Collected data
++++++
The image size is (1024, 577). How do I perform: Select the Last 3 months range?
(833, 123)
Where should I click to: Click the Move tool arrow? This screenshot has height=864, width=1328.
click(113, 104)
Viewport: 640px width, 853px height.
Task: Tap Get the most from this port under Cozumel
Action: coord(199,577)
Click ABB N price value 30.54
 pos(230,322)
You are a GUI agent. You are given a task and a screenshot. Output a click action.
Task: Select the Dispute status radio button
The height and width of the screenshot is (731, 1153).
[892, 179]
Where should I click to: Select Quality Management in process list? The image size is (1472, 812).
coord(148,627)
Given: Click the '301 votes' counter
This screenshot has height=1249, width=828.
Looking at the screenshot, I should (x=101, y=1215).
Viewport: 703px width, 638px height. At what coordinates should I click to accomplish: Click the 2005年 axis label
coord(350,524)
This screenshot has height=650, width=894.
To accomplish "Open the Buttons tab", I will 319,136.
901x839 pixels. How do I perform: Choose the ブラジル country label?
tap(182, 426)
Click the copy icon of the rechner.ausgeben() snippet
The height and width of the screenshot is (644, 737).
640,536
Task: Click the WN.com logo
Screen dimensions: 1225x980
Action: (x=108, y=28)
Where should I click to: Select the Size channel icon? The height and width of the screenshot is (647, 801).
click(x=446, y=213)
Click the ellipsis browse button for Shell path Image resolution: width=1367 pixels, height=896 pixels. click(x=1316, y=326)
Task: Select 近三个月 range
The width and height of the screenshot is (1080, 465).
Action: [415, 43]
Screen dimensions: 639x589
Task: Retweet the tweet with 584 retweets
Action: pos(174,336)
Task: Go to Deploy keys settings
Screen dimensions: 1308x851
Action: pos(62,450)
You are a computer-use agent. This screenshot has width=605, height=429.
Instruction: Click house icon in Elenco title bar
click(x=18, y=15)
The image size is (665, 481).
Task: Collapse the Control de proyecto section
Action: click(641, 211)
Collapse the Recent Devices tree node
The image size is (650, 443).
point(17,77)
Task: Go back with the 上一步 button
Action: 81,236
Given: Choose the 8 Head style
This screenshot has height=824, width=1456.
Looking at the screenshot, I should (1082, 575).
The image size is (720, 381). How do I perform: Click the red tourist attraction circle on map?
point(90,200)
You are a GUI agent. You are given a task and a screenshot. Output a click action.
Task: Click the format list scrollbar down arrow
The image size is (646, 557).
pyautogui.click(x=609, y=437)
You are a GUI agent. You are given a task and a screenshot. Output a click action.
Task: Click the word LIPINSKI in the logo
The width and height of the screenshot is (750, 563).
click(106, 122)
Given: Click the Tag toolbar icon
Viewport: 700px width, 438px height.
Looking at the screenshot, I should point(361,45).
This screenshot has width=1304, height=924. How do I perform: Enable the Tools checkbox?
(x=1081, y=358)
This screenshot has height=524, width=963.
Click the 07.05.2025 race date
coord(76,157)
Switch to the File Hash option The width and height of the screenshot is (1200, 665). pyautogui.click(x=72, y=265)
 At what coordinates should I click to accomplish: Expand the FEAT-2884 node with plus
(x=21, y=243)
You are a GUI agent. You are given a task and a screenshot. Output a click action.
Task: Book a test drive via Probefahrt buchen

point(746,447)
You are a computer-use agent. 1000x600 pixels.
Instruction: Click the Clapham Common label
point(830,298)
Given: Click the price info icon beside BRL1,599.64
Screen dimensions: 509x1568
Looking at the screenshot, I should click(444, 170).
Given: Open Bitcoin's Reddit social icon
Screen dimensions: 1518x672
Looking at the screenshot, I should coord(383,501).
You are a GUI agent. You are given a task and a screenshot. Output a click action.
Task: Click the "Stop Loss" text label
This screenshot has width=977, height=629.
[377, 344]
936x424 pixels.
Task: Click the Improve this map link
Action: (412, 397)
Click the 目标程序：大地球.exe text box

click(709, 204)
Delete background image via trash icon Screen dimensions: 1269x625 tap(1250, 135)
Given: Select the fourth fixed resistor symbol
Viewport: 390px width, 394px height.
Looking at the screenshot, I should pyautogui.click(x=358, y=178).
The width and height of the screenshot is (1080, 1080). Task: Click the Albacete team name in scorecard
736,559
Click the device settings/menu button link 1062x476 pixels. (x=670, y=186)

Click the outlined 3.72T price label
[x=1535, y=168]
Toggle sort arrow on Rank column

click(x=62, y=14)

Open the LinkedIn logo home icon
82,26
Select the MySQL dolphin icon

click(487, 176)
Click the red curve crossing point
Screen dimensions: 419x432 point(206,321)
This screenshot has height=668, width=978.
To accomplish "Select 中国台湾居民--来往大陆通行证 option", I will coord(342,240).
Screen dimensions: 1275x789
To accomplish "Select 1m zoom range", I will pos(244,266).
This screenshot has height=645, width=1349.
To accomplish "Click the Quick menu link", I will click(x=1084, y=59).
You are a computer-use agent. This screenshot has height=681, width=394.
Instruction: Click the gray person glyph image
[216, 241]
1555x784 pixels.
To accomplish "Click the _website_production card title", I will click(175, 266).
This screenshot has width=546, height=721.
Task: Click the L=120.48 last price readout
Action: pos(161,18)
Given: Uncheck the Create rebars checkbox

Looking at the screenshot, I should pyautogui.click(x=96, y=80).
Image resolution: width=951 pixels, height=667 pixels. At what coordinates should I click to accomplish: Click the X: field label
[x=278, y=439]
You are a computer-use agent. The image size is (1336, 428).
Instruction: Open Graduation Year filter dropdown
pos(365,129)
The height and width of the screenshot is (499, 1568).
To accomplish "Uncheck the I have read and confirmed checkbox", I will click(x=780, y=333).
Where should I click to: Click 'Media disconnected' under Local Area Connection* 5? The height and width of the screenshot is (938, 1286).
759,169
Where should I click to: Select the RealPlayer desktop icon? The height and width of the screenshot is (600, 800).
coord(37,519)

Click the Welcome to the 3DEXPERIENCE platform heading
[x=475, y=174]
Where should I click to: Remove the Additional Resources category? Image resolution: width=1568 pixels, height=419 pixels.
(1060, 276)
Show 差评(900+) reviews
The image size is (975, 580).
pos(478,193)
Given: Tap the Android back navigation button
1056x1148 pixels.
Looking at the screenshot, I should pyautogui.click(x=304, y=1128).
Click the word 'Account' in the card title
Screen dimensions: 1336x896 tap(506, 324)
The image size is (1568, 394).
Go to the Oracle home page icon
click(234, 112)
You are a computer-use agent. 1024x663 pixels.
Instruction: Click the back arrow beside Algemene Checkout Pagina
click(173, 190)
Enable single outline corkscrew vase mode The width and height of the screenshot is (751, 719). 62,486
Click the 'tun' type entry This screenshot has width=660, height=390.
++++++
WHAT TO DO –
Copy each line of the records verbatim.

RESULT –
The image size is (1024, 577). How do I perform: Select the Last 3 months range?
(833, 123)
Where should I click to: Click the Move tool arrow? This screenshot has height=864, width=1328.
click(113, 104)
Viewport: 640px width, 853px height.
Task: Tap Get the most from this port under Cozumel
Action: coord(199,577)
Click ABB N price value 30.54
 pos(230,322)
You are a GUI agent. You are given a task and a screenshot. Output a click action.
Task: Select the Dispute status radio button
The height and width of the screenshot is (731, 1153).
[892, 179]
Where should I click to: Select Quality Management in process list? The image size is (1472, 812).
coord(148,627)
Given: Click the '301 votes' counter
This screenshot has height=1249, width=828.
Looking at the screenshot, I should (x=101, y=1215).
Viewport: 703px width, 638px height. At what coordinates should I click to accomplish: Click the 2005年 axis label
coord(350,524)
This screenshot has height=650, width=894.
To accomplish "Open the Buttons tab", I will 319,136.
901x839 pixels. How do I perform: Choose the ブラジル country label?
tap(182, 426)
Click the copy icon of the rechner.ausgeben() snippet
The height and width of the screenshot is (644, 737).
640,536
Task: Click the WN.com logo
Screen dimensions: 1225x980
Action: (x=108, y=28)
Where should I click to: Select the Size channel icon? The height and width of the screenshot is (647, 801).
click(x=446, y=213)
Click the ellipsis browse button for Shell path Image resolution: width=1367 pixels, height=896 pixels. click(x=1316, y=326)
Task: Select 近三个月 range
The width and height of the screenshot is (1080, 465).
Action: [415, 43]
Screen dimensions: 639x589
Task: Retweet the tweet with 584 retweets
Action: pos(174,336)
Task: Go to Deploy keys settings
Screen dimensions: 1308x851
Action: pos(62,450)
You are a computer-use agent. This screenshot has width=605, height=429.
Instruction: Click house icon in Elenco title bar
click(x=18, y=15)
The image size is (665, 481).
Task: Collapse the Control de proyecto section
Action: click(641, 211)
Collapse the Recent Devices tree node
The image size is (650, 443).
point(17,77)
Task: Go back with the 上一步 button
Action: 81,236
Given: Choose the 8 Head style
This screenshot has height=824, width=1456.
Looking at the screenshot, I should (1082, 575).
The image size is (720, 381). How do I perform: Click the red tourist attraction circle on map?
point(90,200)
You are a GUI agent. You are given a task and a screenshot. Output a click action.
Task: Click the format list scrollbar down arrow
The image size is (646, 557).
pyautogui.click(x=609, y=437)
You are a GUI agent. You are given a task and a screenshot. Output a click action.
Task: Click the word LIPINSKI in the logo
The width and height of the screenshot is (750, 563).
click(106, 122)
Given: Click the Tag toolbar icon
Viewport: 700px width, 438px height.
Looking at the screenshot, I should point(361,45).
This screenshot has width=1304, height=924. How do I perform: Enable the Tools checkbox?
(x=1081, y=358)
This screenshot has height=524, width=963.
Click the 07.05.2025 race date
coord(76,157)
Switch to the File Hash option The width and height of the screenshot is (1200, 665). pyautogui.click(x=72, y=265)
 At what coordinates should I click to accomplish: Expand the FEAT-2884 node with plus
(x=21, y=243)
You are a GUI agent. You are given a task and a screenshot. Output a click action.
Task: Book a test drive via Probefahrt buchen

point(746,447)
You are a computer-use agent. 1000x600 pixels.
Instruction: Click the Clapham Common label
point(830,298)
Given: Click the price info icon beside BRL1,599.64
Screen dimensions: 509x1568
Looking at the screenshot, I should click(444, 170).
Given: Open Bitcoin's Reddit social icon
Screen dimensions: 1518x672
Looking at the screenshot, I should coord(383,501).
You are a GUI agent. You are given a task and a screenshot. Output a click action.
Task: Click the "Stop Loss" text label
This screenshot has width=977, height=629.
[377, 344]
936x424 pixels.
Task: Click the Improve this map link
Action: (412, 397)
Click the 目标程序：大地球.exe text box

click(709, 204)
Delete background image via trash icon Screen dimensions: 1269x625 tap(1250, 135)
Given: Select the fourth fixed resistor symbol
Viewport: 390px width, 394px height.
Looking at the screenshot, I should pyautogui.click(x=358, y=178).
The width and height of the screenshot is (1080, 1080). Task: Click the Albacete team name in scorecard
736,559
Click the device settings/menu button link 1062x476 pixels. (x=670, y=186)

Click the outlined 3.72T price label
[x=1535, y=168]
Toggle sort arrow on Rank column

click(x=62, y=14)

Open the LinkedIn logo home icon
82,26
Select the MySQL dolphin icon

click(487, 176)
Click the red curve crossing point
Screen dimensions: 419x432 point(206,321)
This screenshot has height=668, width=978.
To accomplish "Select 中国台湾居民--来往大陆通行证 option", I will coord(342,240).
Screen dimensions: 1275x789
To accomplish "Select 1m zoom range", I will pos(244,266).
This screenshot has height=645, width=1349.
To accomplish "Click the Quick menu link", I will click(x=1084, y=59).
You are a computer-use agent. This screenshot has height=681, width=394.
Instruction: Click the gray person glyph image
[216, 241]
1555x784 pixels.
To accomplish "Click the _website_production card title", I will click(175, 266).
This screenshot has width=546, height=721.
Task: Click the L=120.48 last price readout
Action: pos(161,18)
Given: Uncheck the Create rebars checkbox

Looking at the screenshot, I should pyautogui.click(x=96, y=80).
Image resolution: width=951 pixels, height=667 pixels. At what coordinates should I click to accomplish: Click the X: field label
[x=278, y=439]
You are a computer-use agent. The image size is (1336, 428).
Instruction: Open Graduation Year filter dropdown
pos(365,129)
The height and width of the screenshot is (499, 1568).
To accomplish "Uncheck the I have read and confirmed checkbox", I will click(x=780, y=333).
Where should I click to: Click 'Media disconnected' under Local Area Connection* 5? The height and width of the screenshot is (938, 1286).
759,169
Where should I click to: Select the RealPlayer desktop icon? The height and width of the screenshot is (600, 800).
coord(37,519)

Click the Welcome to the 3DEXPERIENCE platform heading
[x=475, y=174]
Where should I click to: Remove the Additional Resources category? Image resolution: width=1568 pixels, height=419 pixels.
(1060, 276)
Show 差评(900+) reviews
The image size is (975, 580).
pos(478,193)
Given: Tap the Android back navigation button
1056x1148 pixels.
Looking at the screenshot, I should pyautogui.click(x=304, y=1128).
Click the word 'Account' in the card title
Screen dimensions: 1336x896 tap(506, 324)
The image size is (1568, 394).
Go to the Oracle home page icon
click(234, 112)
You are a computer-use agent. 1024x663 pixels.
Instruction: Click the back arrow beside Algemene Checkout Pagina
click(173, 190)
Enable single outline corkscrew vase mode The width and height of the screenshot is (751, 719). 62,486
Click the 'tun' type entry This screenshot has width=660, height=390.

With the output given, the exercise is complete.